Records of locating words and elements
+===+

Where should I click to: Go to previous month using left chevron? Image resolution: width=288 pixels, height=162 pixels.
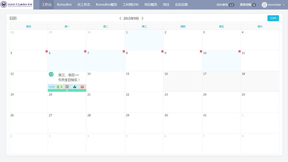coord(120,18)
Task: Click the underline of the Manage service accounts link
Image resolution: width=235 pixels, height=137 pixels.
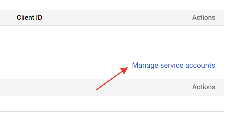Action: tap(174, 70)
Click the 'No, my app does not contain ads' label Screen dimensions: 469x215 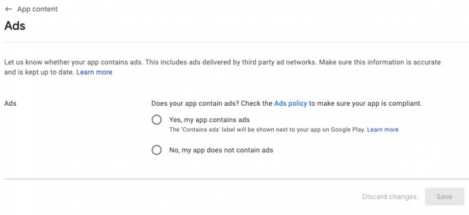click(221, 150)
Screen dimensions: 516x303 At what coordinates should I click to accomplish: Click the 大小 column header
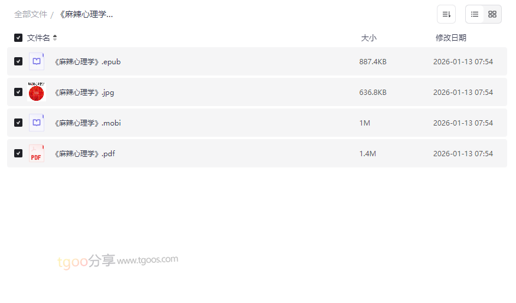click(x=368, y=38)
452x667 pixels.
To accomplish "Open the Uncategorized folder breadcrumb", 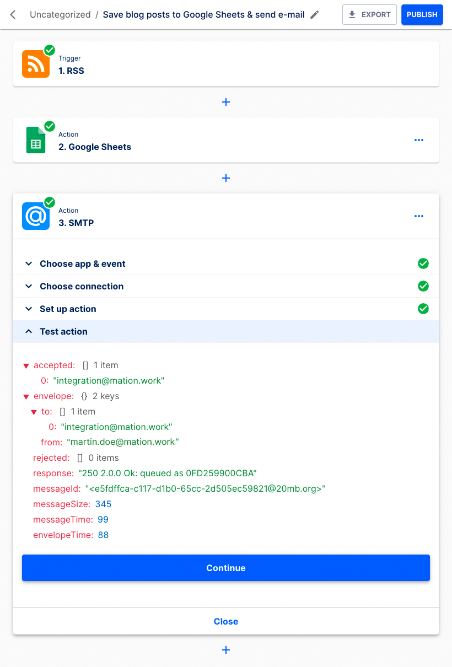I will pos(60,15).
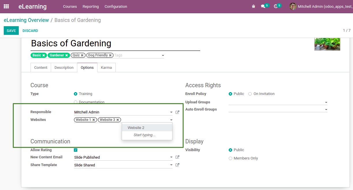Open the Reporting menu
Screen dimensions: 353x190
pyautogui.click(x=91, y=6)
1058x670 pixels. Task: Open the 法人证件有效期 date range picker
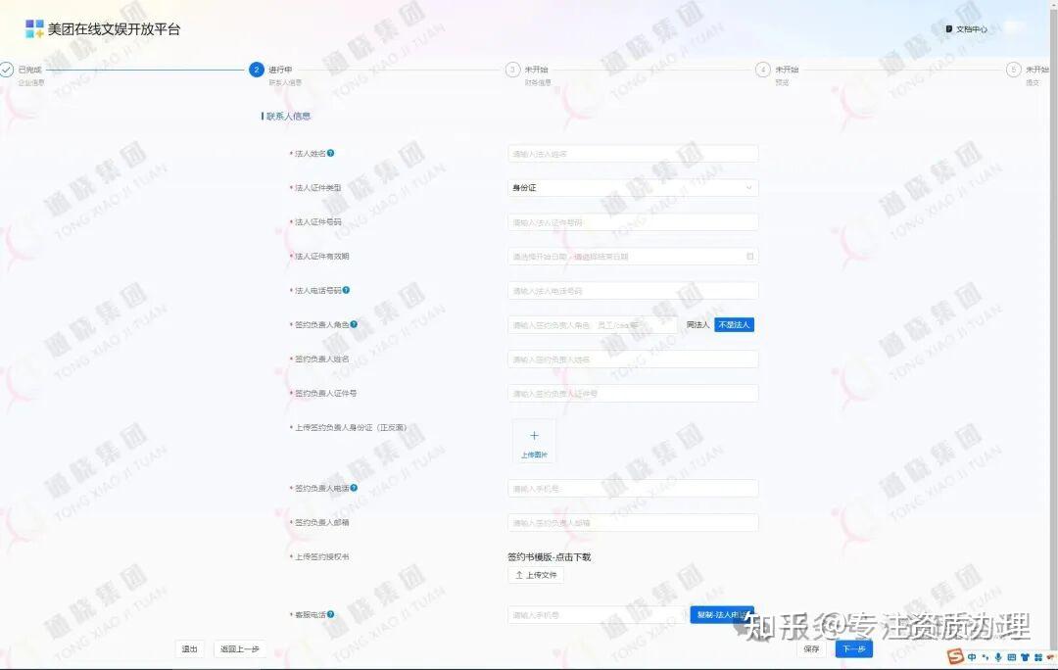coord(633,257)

+===+

== EXERCISE DESCRIPTION ==
Lay out the lines from the one containing "1058x670 pixels. Task: Open" through the end of the records as a numbered list, skipping blank lines and leaving out the pictures.

== SOLUTION TO THIS EXERCISE ==
1. 1058x670 pixels. Task: Open the 法人证件有效期 date range picker
2. coord(633,257)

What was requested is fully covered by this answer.